Lorentzen reviews the concept of the thesis for lateral migration of technology from resource based industries. The central idea is that resource based economies can generate know-how and intellectual property by solving problems in the service of their industries. This know how and IP can be laterally migrated into other non-resource based industries and applications. It is a critical approach for economies that rely on non-renewable resources for their growth and exports. Lorenzten proposes that economies can excel contemporaneously in resource extraction and in the creation of the intellectual capital at the heart of the knowledge economy. He shows that new developments in our understanding of the determinants of technological learning, plus what went on in the past in countries as diverse as Argentina, Australia, Costa Rica, the US, or Sweden, do bear lessons for resource-based countries today. This study contributes to the discussion in two novel ways.

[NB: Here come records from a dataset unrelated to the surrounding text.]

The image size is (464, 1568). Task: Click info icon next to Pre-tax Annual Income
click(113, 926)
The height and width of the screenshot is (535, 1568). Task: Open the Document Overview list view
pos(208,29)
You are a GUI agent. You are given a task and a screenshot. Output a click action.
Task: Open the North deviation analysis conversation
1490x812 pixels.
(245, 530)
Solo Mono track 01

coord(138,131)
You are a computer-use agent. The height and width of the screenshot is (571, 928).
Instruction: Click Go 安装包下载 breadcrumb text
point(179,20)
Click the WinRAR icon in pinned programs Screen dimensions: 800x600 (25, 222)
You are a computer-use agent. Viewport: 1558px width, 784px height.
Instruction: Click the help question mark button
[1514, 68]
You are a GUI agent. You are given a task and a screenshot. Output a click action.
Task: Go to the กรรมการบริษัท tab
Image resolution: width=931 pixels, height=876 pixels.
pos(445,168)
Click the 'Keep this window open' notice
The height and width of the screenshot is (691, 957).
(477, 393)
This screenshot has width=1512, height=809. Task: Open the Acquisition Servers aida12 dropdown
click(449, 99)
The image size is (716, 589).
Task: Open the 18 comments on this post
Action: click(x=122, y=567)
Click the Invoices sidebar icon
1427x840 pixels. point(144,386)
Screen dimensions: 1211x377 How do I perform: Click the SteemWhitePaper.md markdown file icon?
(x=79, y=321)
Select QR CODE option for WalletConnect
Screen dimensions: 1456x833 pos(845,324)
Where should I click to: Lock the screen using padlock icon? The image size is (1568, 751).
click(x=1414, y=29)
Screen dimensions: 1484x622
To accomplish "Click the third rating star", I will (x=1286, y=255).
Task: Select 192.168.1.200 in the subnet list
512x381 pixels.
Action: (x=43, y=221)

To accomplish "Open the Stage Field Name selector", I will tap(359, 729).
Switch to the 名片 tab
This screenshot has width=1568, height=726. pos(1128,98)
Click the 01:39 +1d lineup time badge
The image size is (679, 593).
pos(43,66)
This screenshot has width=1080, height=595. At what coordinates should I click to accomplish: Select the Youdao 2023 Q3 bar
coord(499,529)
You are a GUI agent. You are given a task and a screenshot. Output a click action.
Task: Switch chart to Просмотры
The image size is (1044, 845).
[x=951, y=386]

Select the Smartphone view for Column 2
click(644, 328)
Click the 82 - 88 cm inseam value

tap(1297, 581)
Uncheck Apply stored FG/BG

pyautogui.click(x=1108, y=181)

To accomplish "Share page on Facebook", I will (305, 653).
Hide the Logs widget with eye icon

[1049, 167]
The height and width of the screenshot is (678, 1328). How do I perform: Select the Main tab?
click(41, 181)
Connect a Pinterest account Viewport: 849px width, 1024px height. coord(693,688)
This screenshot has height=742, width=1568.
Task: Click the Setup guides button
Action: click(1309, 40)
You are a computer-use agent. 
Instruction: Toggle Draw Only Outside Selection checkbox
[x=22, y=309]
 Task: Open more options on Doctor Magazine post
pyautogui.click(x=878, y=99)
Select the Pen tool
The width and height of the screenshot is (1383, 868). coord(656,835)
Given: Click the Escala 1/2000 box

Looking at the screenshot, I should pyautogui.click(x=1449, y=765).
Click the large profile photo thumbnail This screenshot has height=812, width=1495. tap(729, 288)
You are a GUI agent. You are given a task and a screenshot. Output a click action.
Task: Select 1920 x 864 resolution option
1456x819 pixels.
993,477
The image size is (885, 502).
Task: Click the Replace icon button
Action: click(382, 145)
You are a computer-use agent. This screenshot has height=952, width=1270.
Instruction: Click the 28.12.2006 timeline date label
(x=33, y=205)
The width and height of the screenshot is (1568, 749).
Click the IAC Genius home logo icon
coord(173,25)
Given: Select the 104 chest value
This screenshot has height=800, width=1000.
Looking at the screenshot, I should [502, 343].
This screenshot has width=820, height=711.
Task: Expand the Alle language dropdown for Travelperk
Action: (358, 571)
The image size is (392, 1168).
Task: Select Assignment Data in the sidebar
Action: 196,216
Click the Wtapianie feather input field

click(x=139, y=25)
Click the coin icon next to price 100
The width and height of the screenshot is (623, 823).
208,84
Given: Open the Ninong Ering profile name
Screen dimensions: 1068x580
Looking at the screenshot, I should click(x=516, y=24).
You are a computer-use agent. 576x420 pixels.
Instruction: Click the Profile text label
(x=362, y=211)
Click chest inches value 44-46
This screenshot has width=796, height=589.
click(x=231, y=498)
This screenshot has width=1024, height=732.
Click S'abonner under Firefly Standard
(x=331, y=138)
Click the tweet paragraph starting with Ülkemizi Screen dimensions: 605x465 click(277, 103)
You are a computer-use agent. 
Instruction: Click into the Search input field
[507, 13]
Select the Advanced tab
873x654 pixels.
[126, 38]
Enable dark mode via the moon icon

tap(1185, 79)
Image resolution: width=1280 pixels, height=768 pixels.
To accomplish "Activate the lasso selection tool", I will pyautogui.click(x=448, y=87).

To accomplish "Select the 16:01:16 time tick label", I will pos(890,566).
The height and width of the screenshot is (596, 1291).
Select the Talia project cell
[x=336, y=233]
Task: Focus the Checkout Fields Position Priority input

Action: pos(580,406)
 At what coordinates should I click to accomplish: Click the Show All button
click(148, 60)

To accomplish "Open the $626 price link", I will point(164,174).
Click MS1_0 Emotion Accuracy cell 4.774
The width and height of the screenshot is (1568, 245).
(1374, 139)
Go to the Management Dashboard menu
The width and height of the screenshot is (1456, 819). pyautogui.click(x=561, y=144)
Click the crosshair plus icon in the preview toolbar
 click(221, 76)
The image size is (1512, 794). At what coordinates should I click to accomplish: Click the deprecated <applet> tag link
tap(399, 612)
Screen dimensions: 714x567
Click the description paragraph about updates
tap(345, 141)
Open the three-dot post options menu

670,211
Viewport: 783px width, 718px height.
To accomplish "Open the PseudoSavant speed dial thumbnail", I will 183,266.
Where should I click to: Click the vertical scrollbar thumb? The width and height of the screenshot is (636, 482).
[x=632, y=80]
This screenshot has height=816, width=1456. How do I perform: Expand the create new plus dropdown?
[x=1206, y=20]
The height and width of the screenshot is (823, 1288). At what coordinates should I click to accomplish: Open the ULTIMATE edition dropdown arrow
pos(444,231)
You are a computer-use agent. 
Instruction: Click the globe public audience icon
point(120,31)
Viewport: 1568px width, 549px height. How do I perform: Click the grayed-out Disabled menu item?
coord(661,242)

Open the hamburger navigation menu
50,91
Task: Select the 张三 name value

The first is the focus on technological trajectories that start in or around resource-based activities and subsequently become more knowledge intensive. Hence the study traces forward linkages. It thus shows the direct contribution resource-based activities make to the knowledge intensification of the economy at large. It analyses the co-evolution of resource- and knowledge-intensive modes of production. Much though not all of the relevant literature merely looks at the co-existence of the two.